What needs to be done: Copy out, word for word, the records from the line that contains "This screenshot has width=640, height=437." through the end of the records, and leave out the pictures.

— Start Data for this exercise —

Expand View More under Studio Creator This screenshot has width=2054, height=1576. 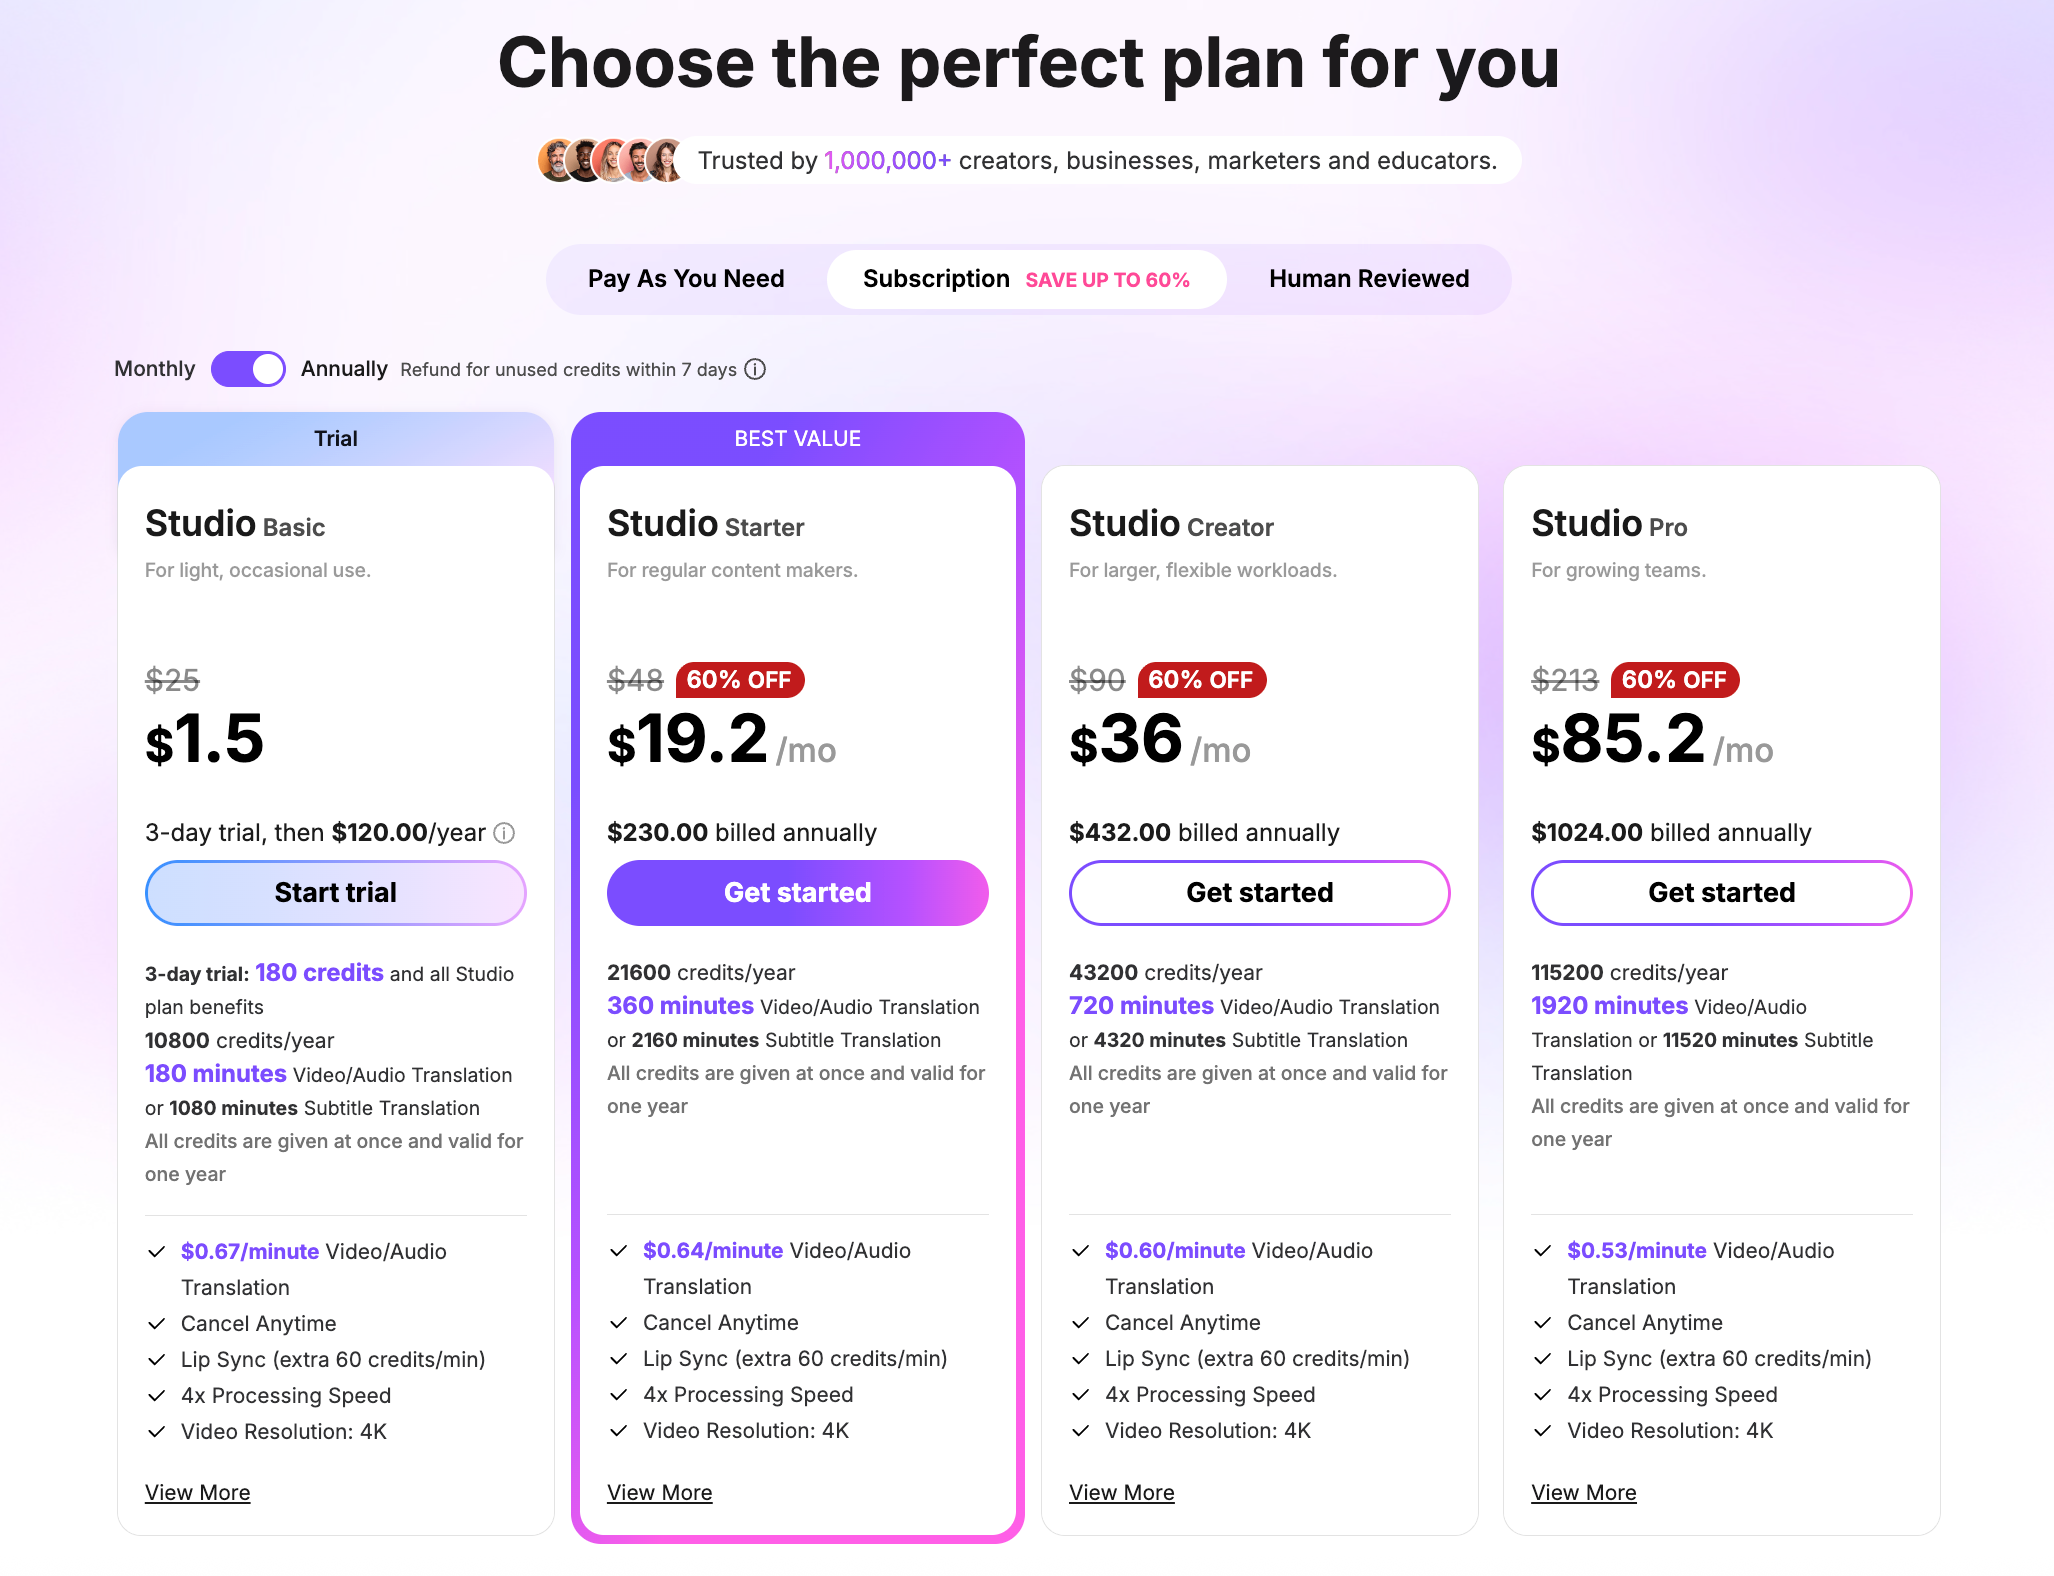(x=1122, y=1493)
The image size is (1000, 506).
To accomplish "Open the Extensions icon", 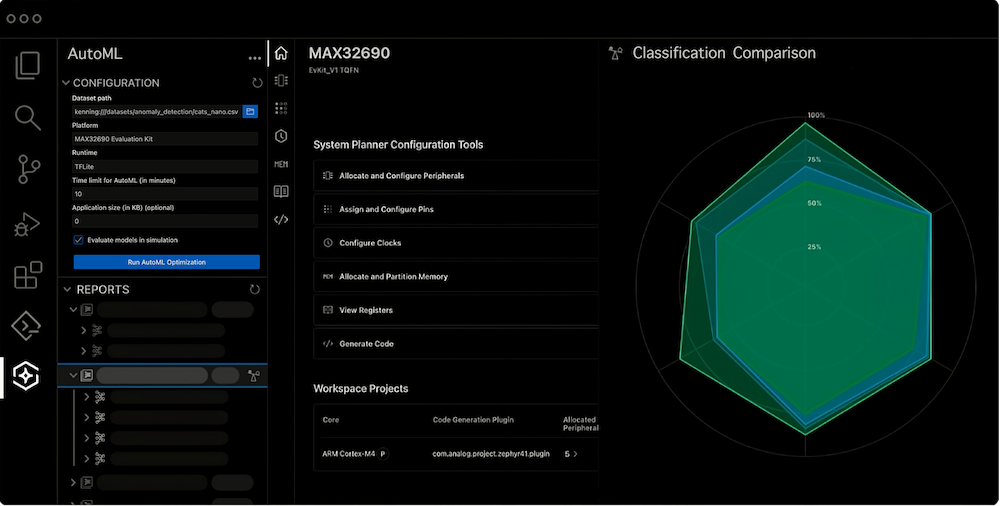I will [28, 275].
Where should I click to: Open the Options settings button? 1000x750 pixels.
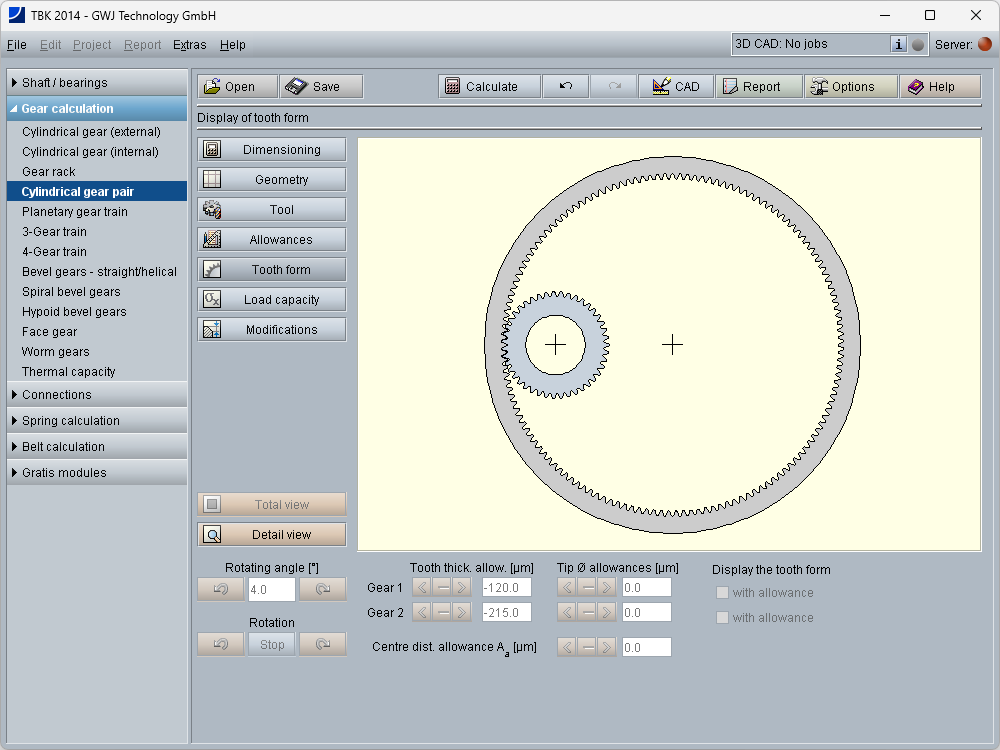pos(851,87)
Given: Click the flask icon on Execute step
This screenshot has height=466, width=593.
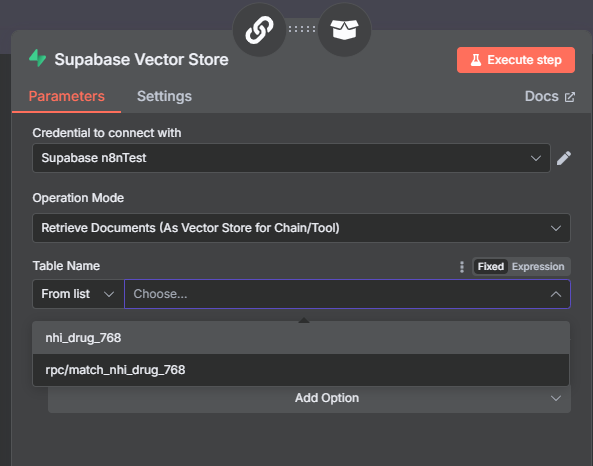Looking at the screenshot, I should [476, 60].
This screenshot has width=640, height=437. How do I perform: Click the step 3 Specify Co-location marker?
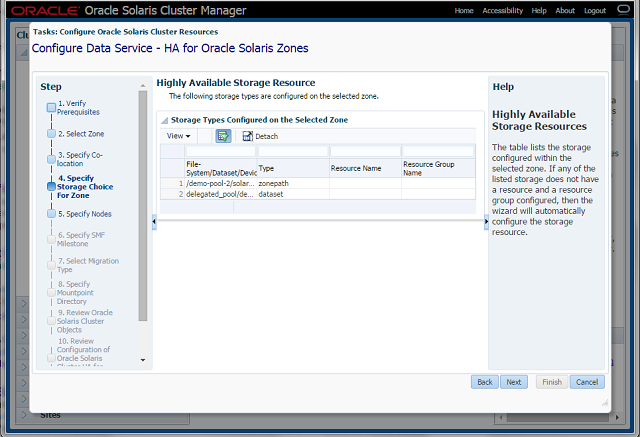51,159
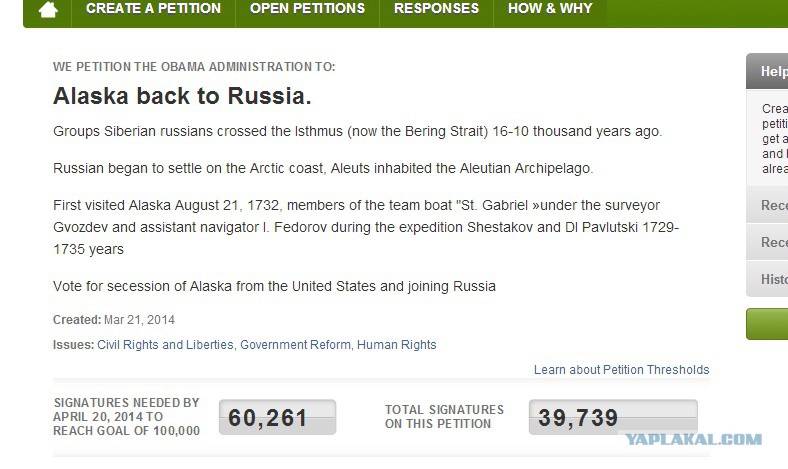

— End Data for this exercise —

Written solution:
This screenshot has width=640, height=437. How do I perform: Click the step 3 Specify Co-location marker?
51,159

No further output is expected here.